PASSAGE TO READ:
The following comes from a June 16 story on ReligionNews.com.
How many voters know that former Florida Gov. Jeb Bush is a Roman Catholic? Or that Texas Sen. Ted Cruz is a Southern Baptist, not a Latino Catholic? Or that Florida Sen. Marco Rubio worships at both a Catholic parish and an evangelical church?
More importantly, does it matter?
Actually, it does in today’s Republican Party, where a number of factors have forged a new religious identity that supersedes familiar old categories.
These prominent Republicans are emblematic of the new religious amalgam that, in many instances, has helped refashion denominational differences that were once almost insurmountable. Look no further than the stunning Virginia primary victory of Dave Brat, a Catholic with degrees from a Reformed Protestant college in Michigan and Princeton Theological Seminary, who took down House Majority Leader Eric Cantor last week.
Running in a conservative district in the Richmond suburbs, Brat is described as both a Catholic and Calvinist, labels that would be considered incompatible in almost any realm. He’s a champion of a resurgent movement among Catholic intellectuals that seeks to marry Catholic social teaching with free-market economic libertarianism.

MATERIAL PROVIDED:
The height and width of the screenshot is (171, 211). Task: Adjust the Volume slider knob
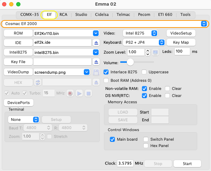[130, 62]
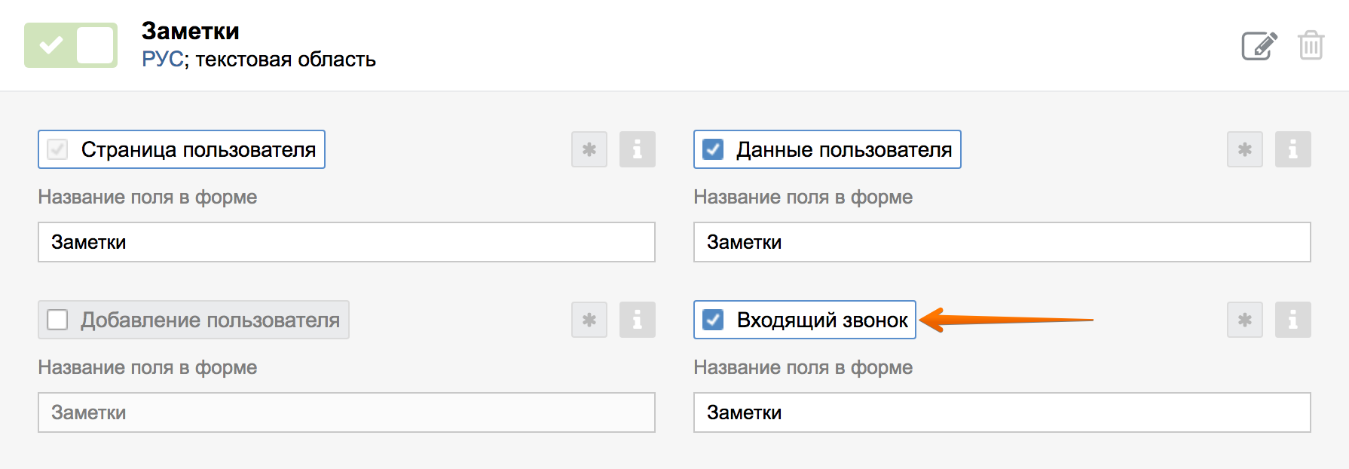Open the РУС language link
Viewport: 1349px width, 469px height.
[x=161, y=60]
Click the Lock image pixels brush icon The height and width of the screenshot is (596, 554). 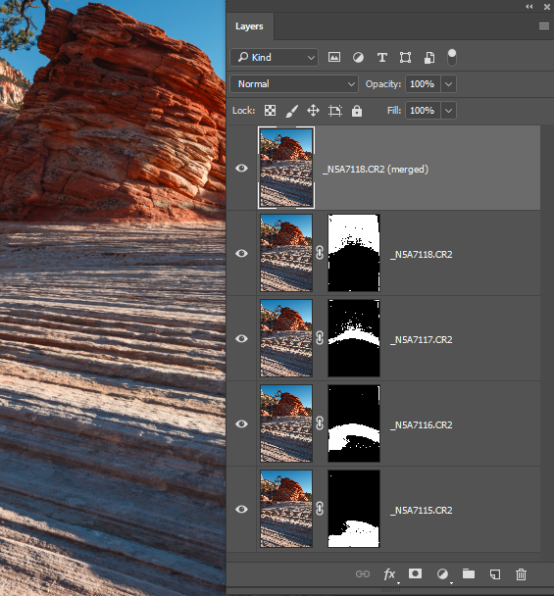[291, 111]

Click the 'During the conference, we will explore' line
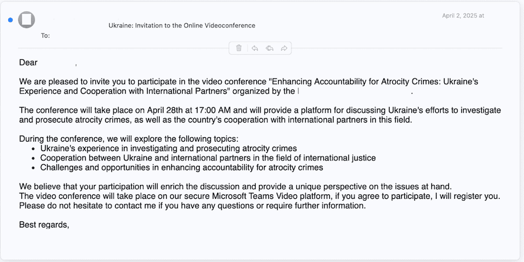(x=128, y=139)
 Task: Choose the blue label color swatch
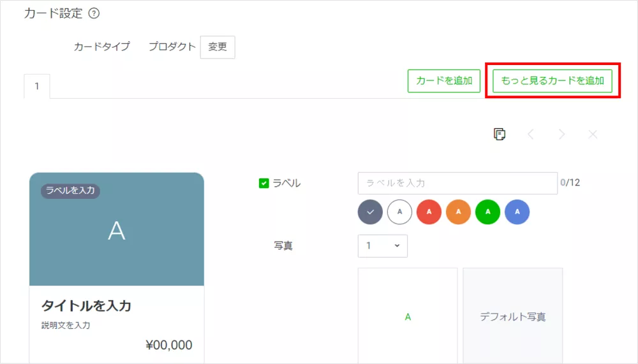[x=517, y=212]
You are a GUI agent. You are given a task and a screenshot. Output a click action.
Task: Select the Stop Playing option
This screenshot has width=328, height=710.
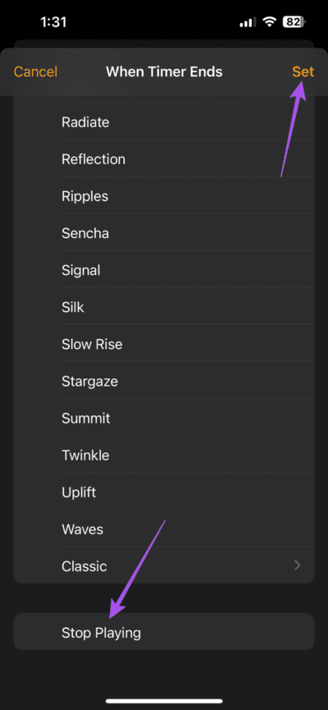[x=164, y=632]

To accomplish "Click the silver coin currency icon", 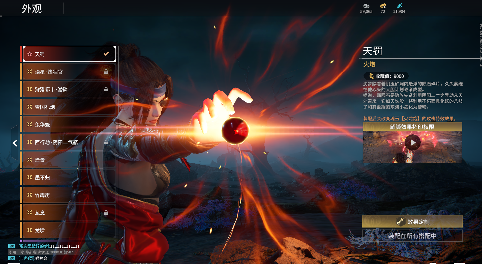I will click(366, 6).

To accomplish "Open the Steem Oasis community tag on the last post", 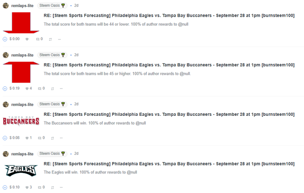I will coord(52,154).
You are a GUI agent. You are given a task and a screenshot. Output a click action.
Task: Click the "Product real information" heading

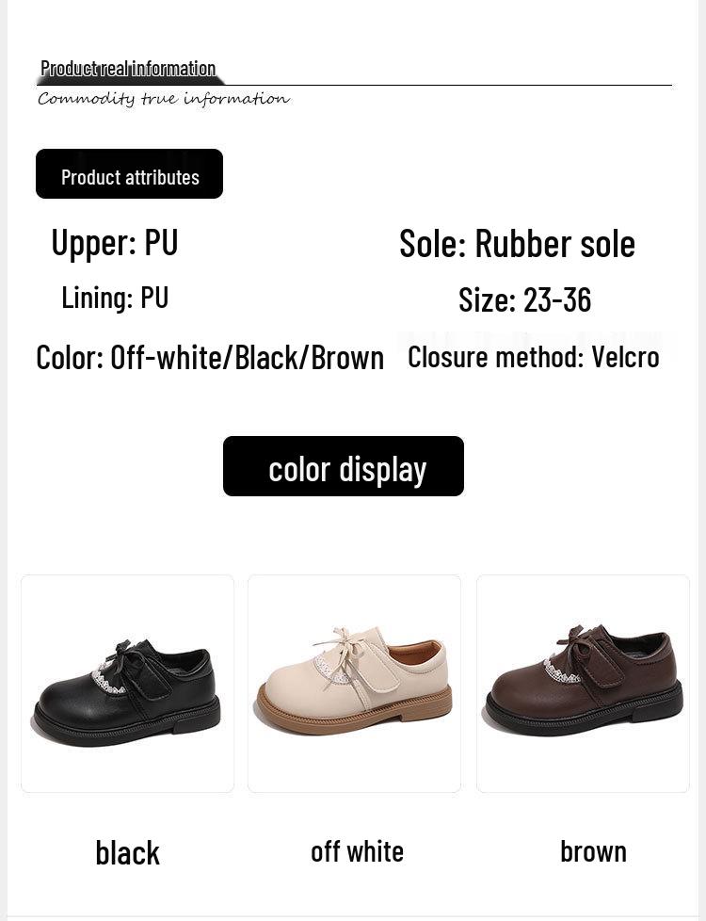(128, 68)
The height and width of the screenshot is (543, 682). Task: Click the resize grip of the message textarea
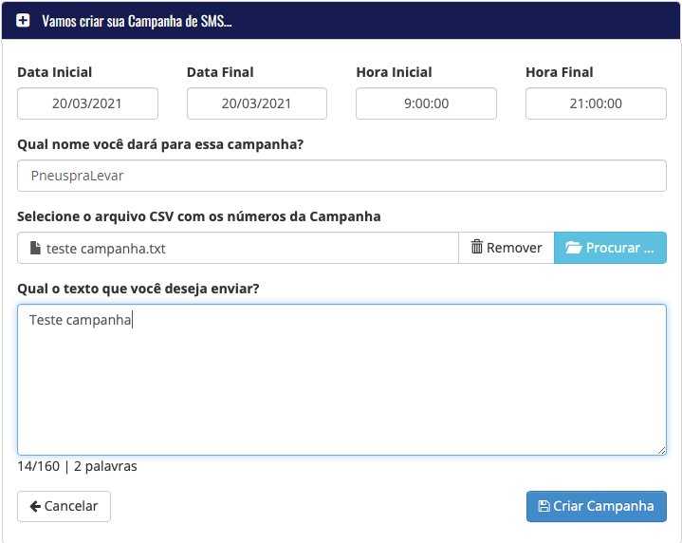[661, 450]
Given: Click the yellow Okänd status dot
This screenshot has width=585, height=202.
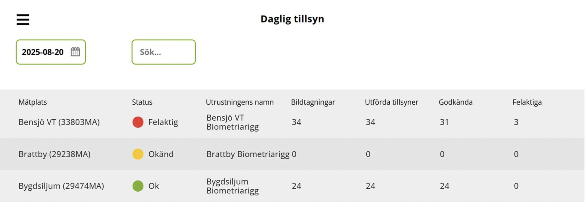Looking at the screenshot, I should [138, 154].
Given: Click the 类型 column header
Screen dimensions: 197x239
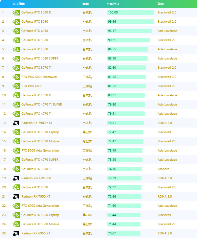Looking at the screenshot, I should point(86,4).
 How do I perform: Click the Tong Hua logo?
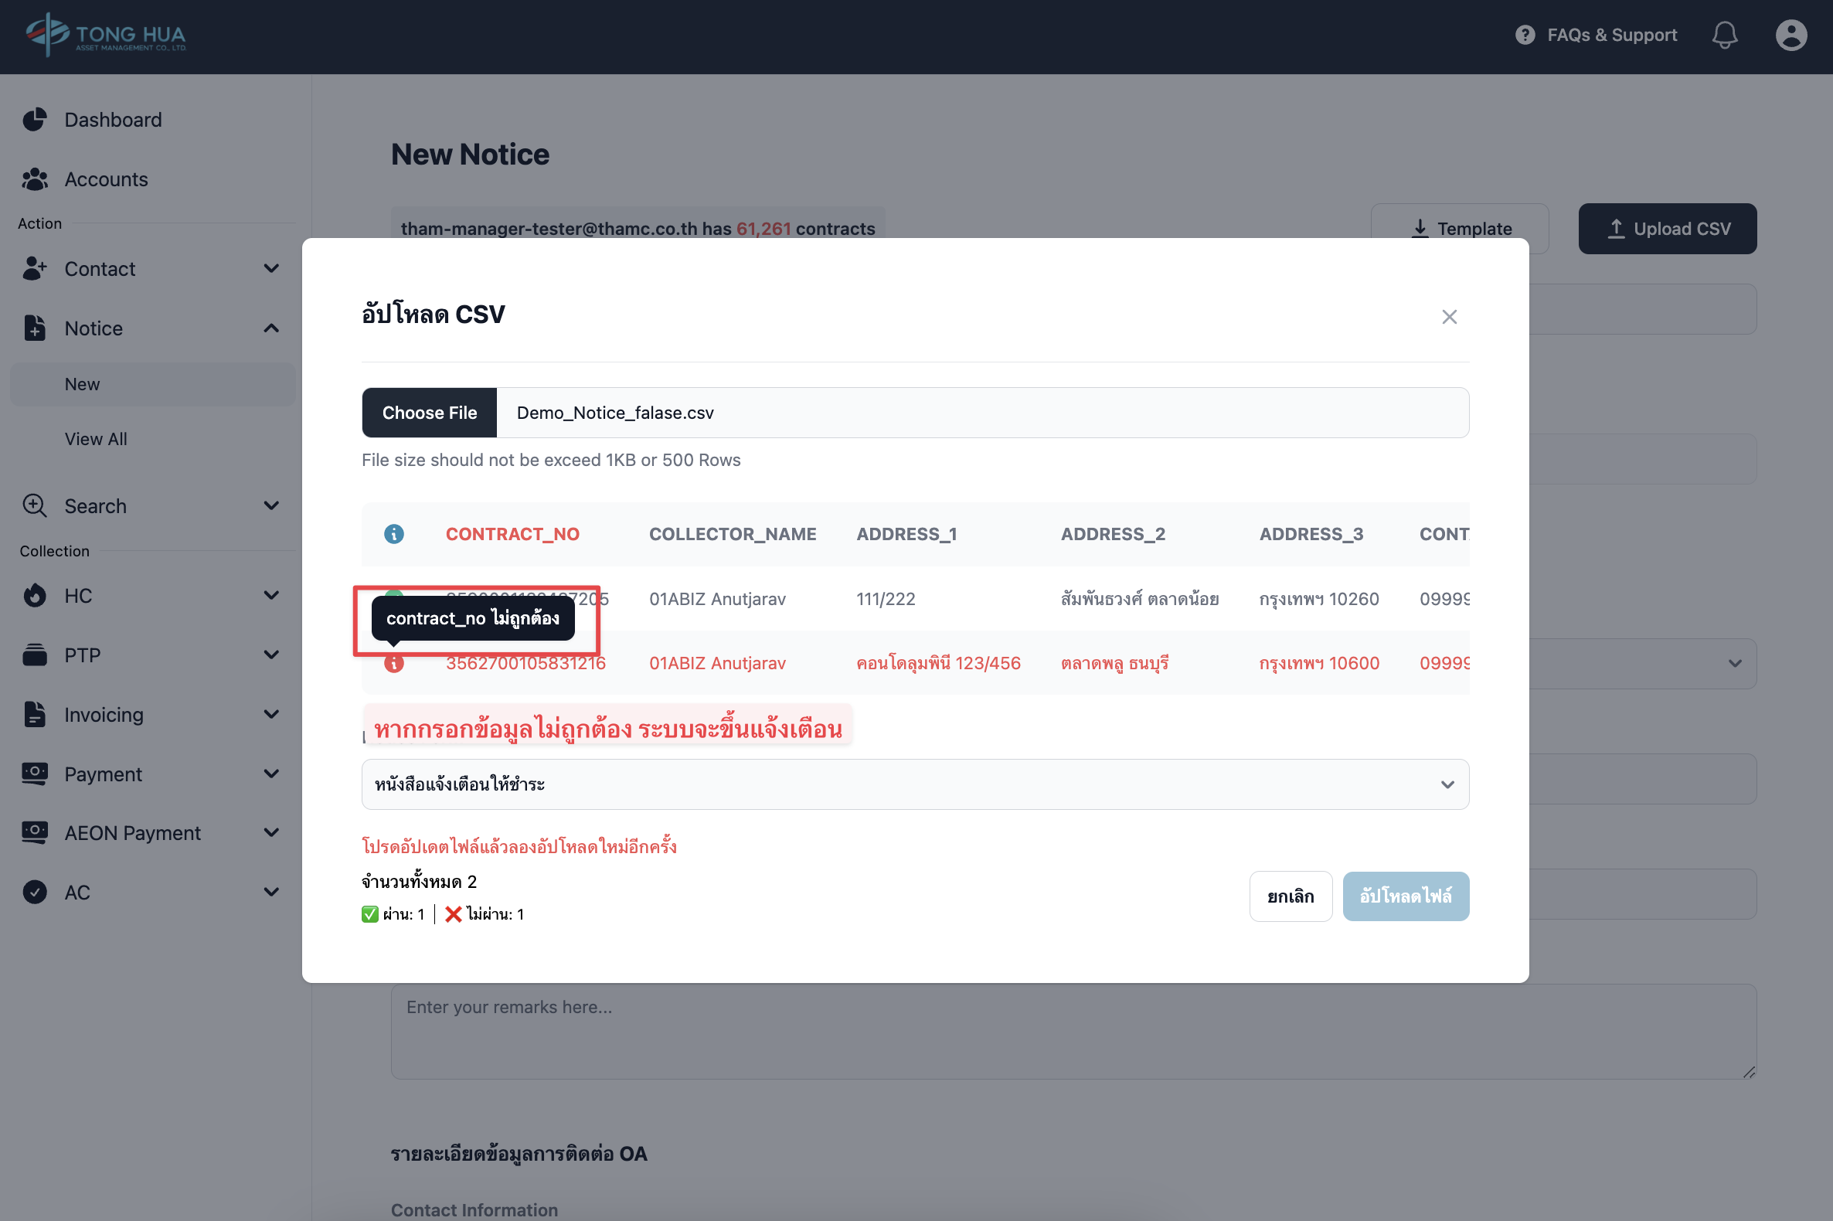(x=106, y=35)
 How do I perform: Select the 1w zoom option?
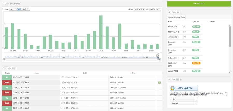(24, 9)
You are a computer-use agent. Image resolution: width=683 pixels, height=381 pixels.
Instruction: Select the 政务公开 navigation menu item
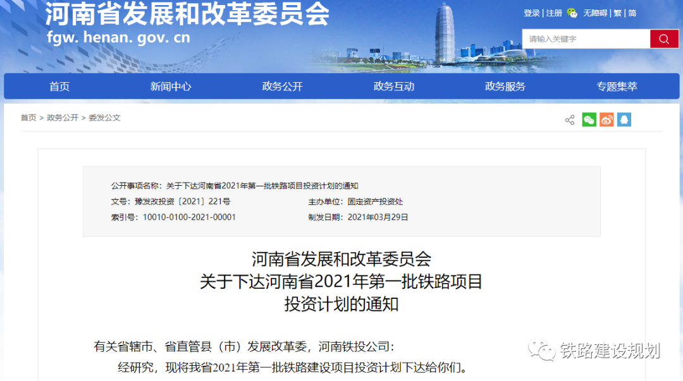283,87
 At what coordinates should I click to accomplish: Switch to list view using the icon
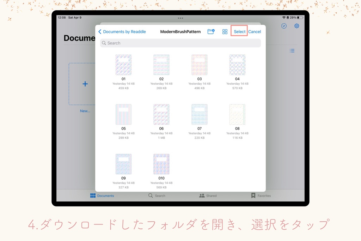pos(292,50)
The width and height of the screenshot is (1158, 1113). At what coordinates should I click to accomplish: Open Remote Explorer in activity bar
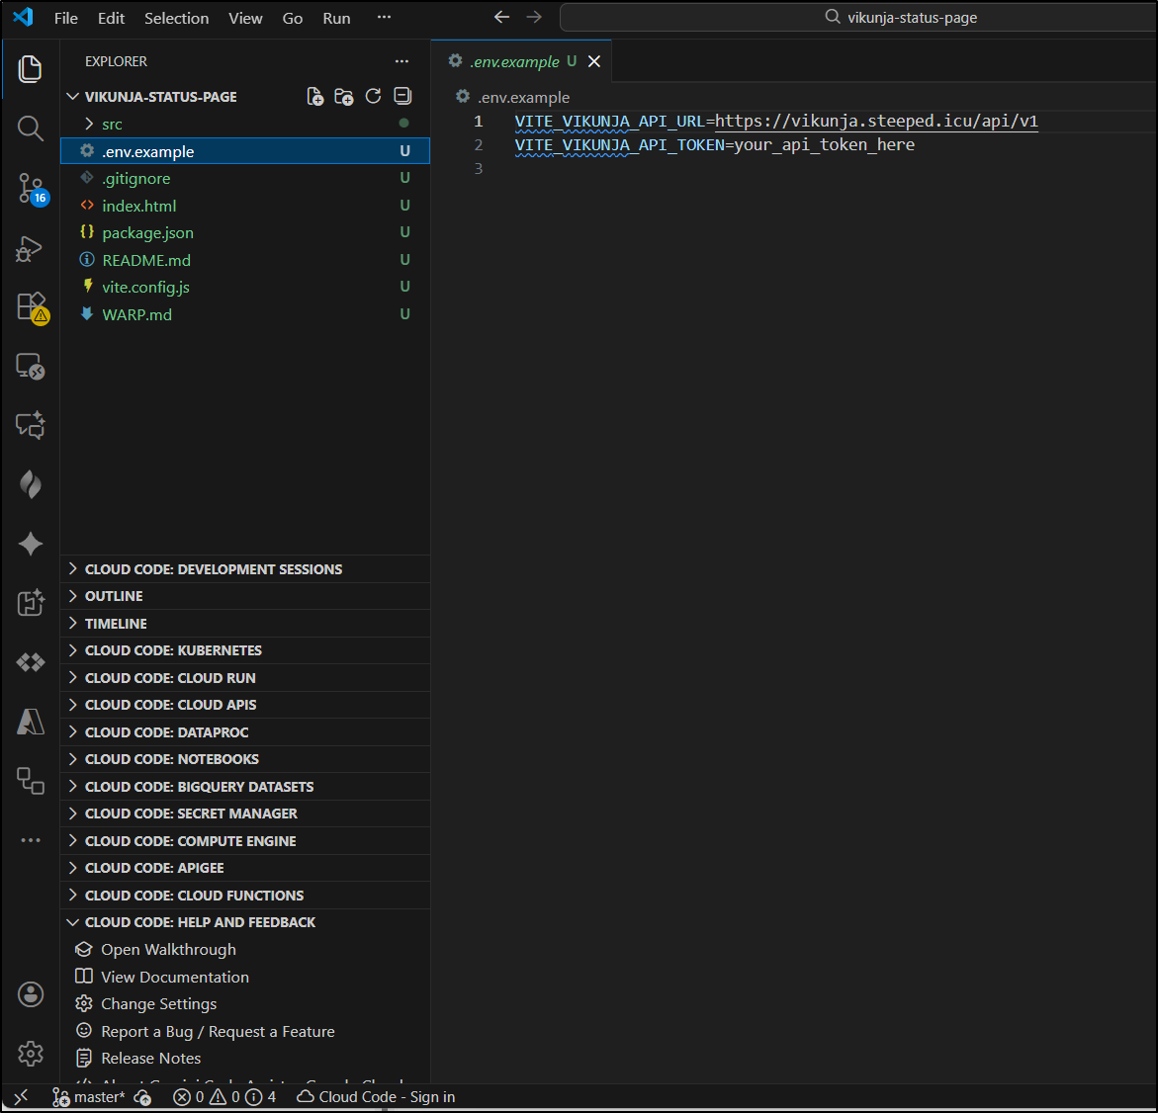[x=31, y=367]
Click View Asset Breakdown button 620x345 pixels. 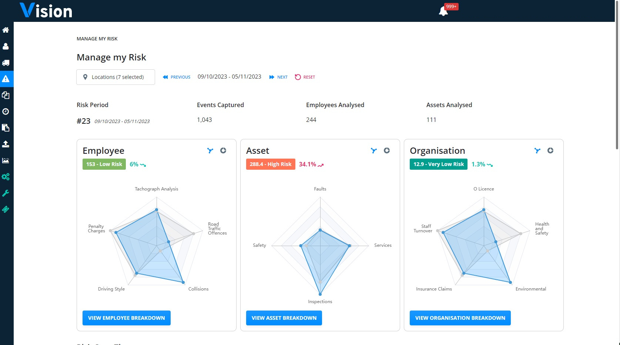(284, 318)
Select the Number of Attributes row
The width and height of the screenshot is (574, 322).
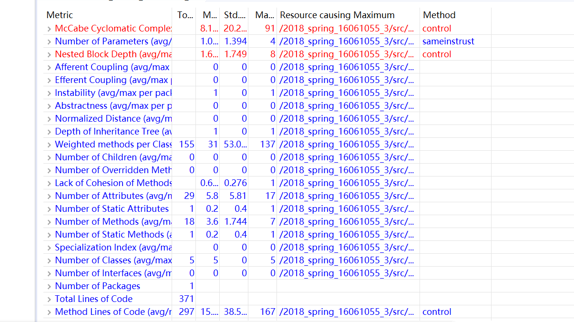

WORK INSTRUCTIONS:
1) In the news story, which House leader did Dave Brat defeat in the Virginia primary?
2) From the entries, repeat the lines beginning at the line that contains "The height and width of the screenshot is (543, 682)." and ending after the line that contains "pos(292,50)". Omit the pictures.

THE RESULTS:
1) House Majority Leader Eric Cantor

2)
The height and width of the screenshot is (543, 682). Task: Click the resize grip of the message textarea
[661, 450]
Given: Click the yellow Okänd status dot
This screenshot has width=585, height=202.
Looking at the screenshot, I should [138, 154].
Given: Click the 类型 column header
Screen dimensions: 197x239
Looking at the screenshot, I should point(86,4).
 How do I perform: Click the Tong Hua logo?
(x=106, y=35)
 How do I perform: Select the 1w zoom option?
(24, 9)
You are a computer-use agent. Image resolution: width=683 pixels, height=381 pixels.
Instruction: Select the 政务公开 navigation menu item
283,87
 At what coordinates should I click to accomplish: Switch to list view using the icon
pos(292,50)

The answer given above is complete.